Giving the Earth Some Love
Along with sharing the new products we’ll be debuting and flaunting our entertaining ways during High Point, we will be strengthening an initiative we’ve been instituting behind the scenes that may not be obvious to everyone. Our caterer Anna Thrower of G. Anna, Inc, has been transitioning as much of our dishware as possible to products that are made from recycled material, as well as recycling as much as possible. She’s been sleuthing dishes that are plant-based, such as plates made from sugar cane and utensils made from wheat stem. Even her chic chef’s coats are made of plant-based materials.
If you’ve ever searched for recycled dishware that has a refined aesthetic, you’ve found, as we did, that there are challenges and that the cost is sometimes triple that of non-recycled products. These points do not deter Anna at all. “We need to enlighten our neighbors and try to influence more showrooms in High Point to be more sustainable,” she says. “How wonderful is it that we’ve created this farm-to-showroom program that sources from the Currey gardens and other small organic growers in North Carolina!”
Deepening the plan going forward, Anna has found composting companies who deliver large containers that we will fill with the foodstuffs we discard and the compostable dishes like the bitesize wonders in the image below, which will help us make our showroom as sustainable and environmentally conscious as possible.
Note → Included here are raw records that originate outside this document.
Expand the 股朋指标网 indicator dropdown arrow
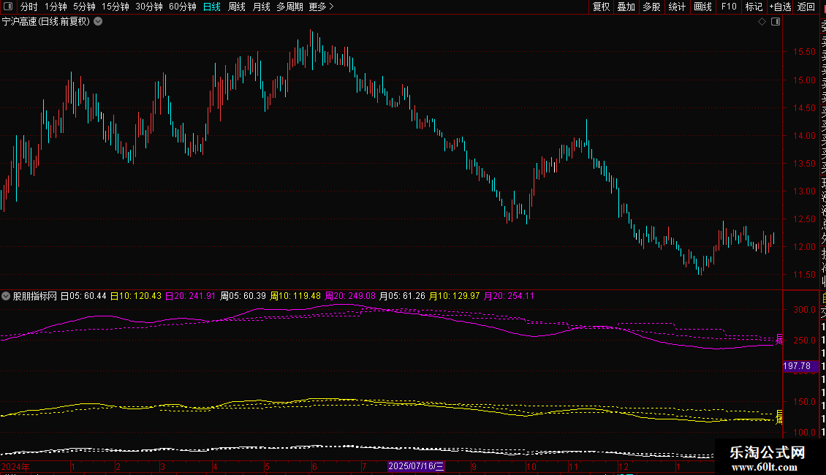 point(6,296)
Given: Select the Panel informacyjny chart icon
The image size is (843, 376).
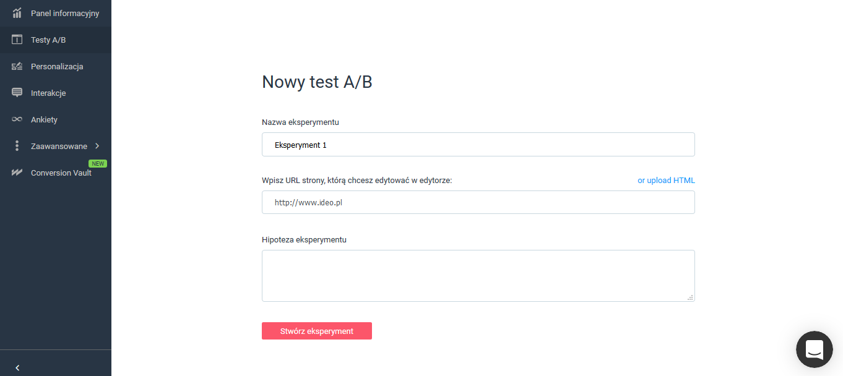Looking at the screenshot, I should [17, 12].
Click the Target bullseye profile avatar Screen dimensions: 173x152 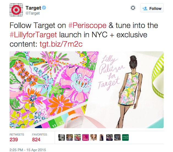point(16,10)
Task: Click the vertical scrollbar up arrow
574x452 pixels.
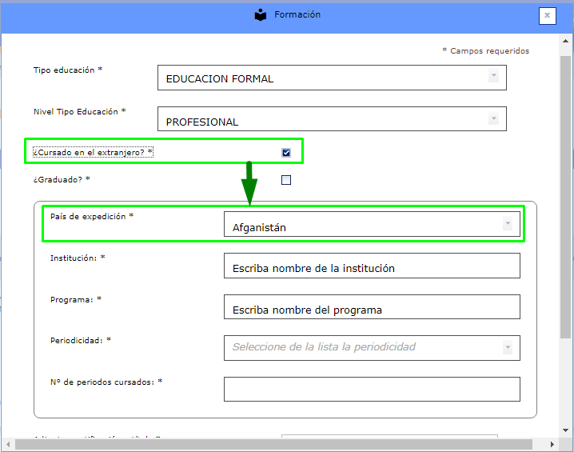Action: coord(565,41)
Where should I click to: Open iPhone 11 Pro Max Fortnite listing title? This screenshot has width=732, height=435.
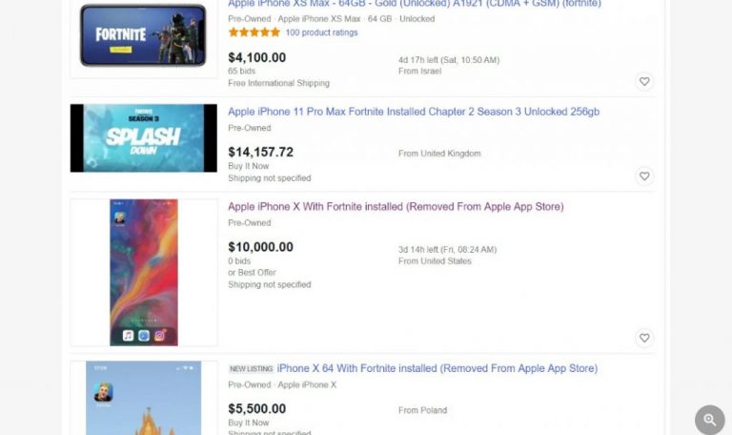click(414, 112)
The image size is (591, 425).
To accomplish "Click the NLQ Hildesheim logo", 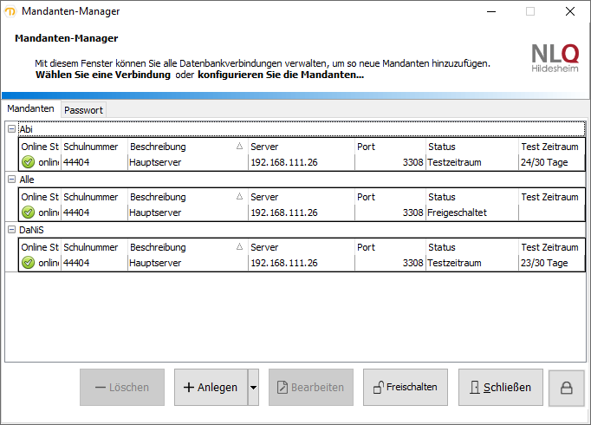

After market closes, the recycling company will take the containers away and turn the refuse within them into compost and fertilizer. “We receive credits for this, and once we have contributed enough waste, we can cash them in,” Anna explains. “I am planning to donate the compost we are given to community gardens in the area.”
Anna’s passion for sustainability echoes our own. Though the transition has been a challenging one because finding aesthetically pleasing dishes that are durable enough to hold up to the demands of a broad menu, we are managing to rid our showroom of plastics bit-by-bit. We just thought you might want to know, because when you see our lovely (and yummy) morsels being paraded around the showroom or when you reach for one of our salads made from produce just picked at Elm Street Gardens, know that we are thinking of beauty, flavor and what’s good for the earth.
We look forward to showing off our culinary consciousness when we see you in April. And we’d like to thank Beth Tilley Green for always capturing the people, products, food and fun as beautifully as she has in this post. We’ll leave you with this by Eric Ross, as it’s truly a compliment considering the source. We feel it sums up our commitment to design and to sustainability: “I like to work with Currey & Company because there’s feeling behind everything they do; just like there is for me.”